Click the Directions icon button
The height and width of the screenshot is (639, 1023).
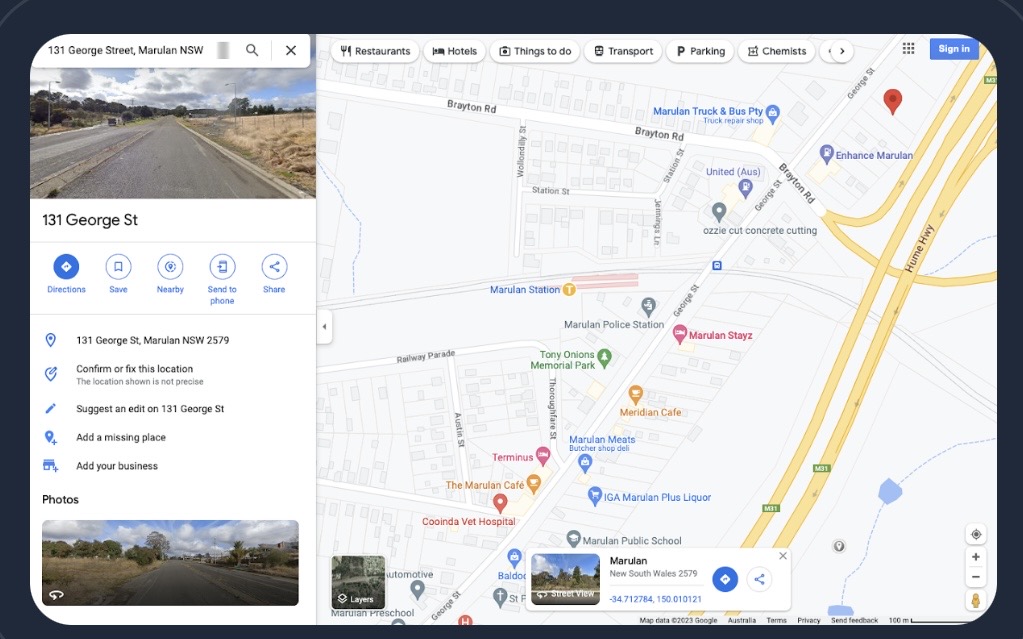pyautogui.click(x=66, y=267)
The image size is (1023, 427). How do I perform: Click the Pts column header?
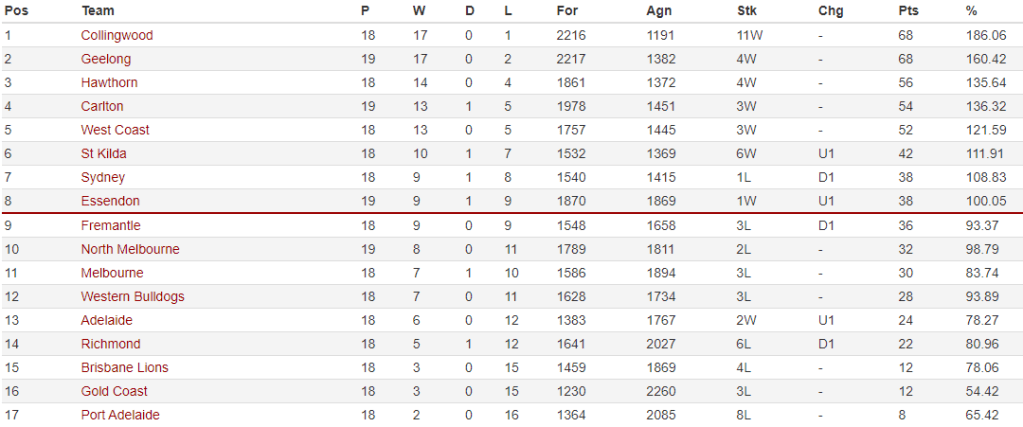909,11
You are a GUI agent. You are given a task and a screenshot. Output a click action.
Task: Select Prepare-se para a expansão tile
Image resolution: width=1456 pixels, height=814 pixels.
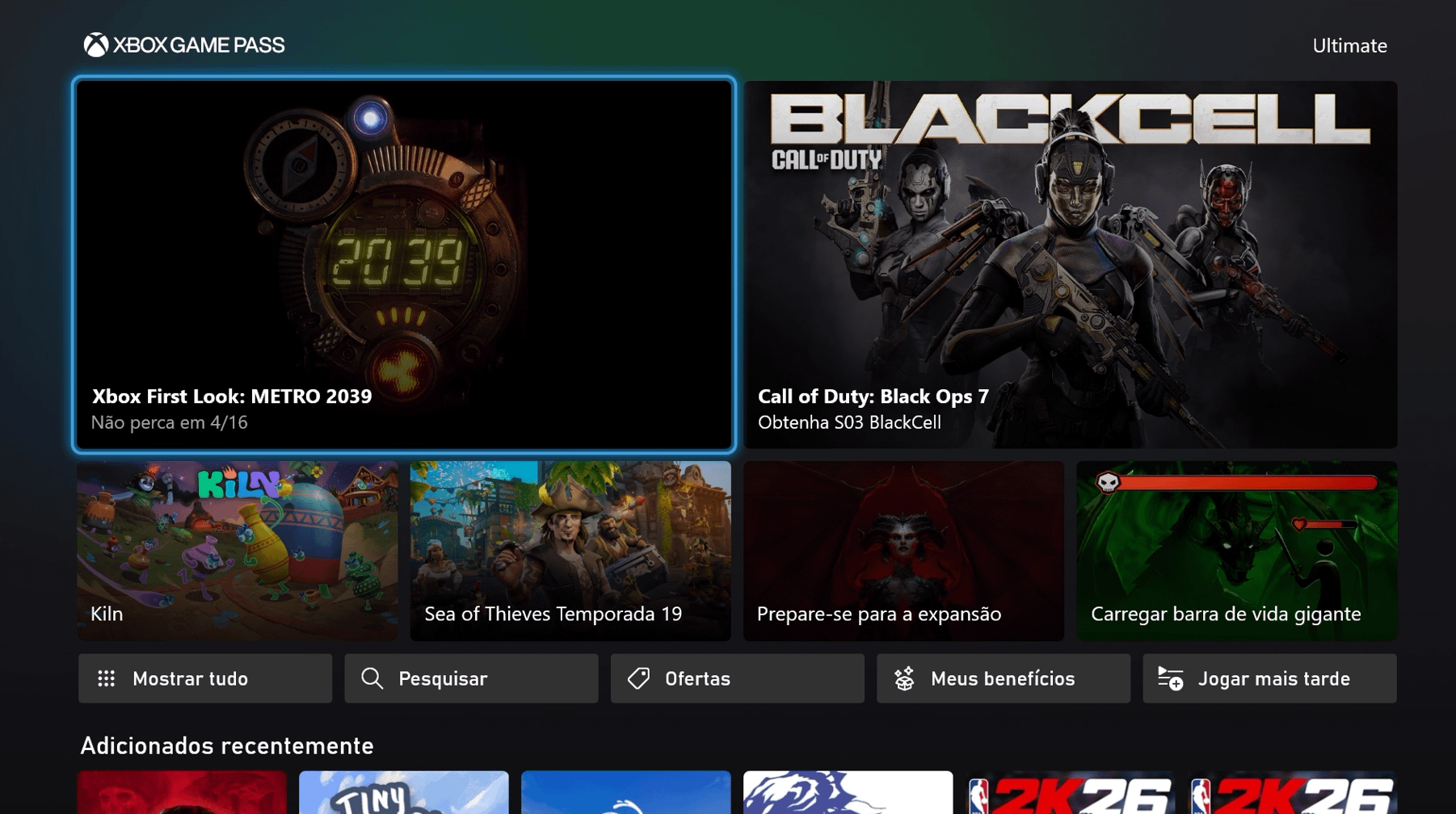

- - - -

_TASK DESCRIPTION_
Without including any picture, restate every entry above exactly.

_OUTPUT OF THE EXERCISE_
Click the Directions icon button
The height and width of the screenshot is (639, 1023).
pyautogui.click(x=66, y=267)
The image size is (1023, 427). How do I perform: Click the Pts column header?
909,11
You are a GUI agent. You are given a task and a screenshot. Output a click action.
Task: Select Prepare-se para a expansão tile
Image resolution: width=1456 pixels, height=814 pixels.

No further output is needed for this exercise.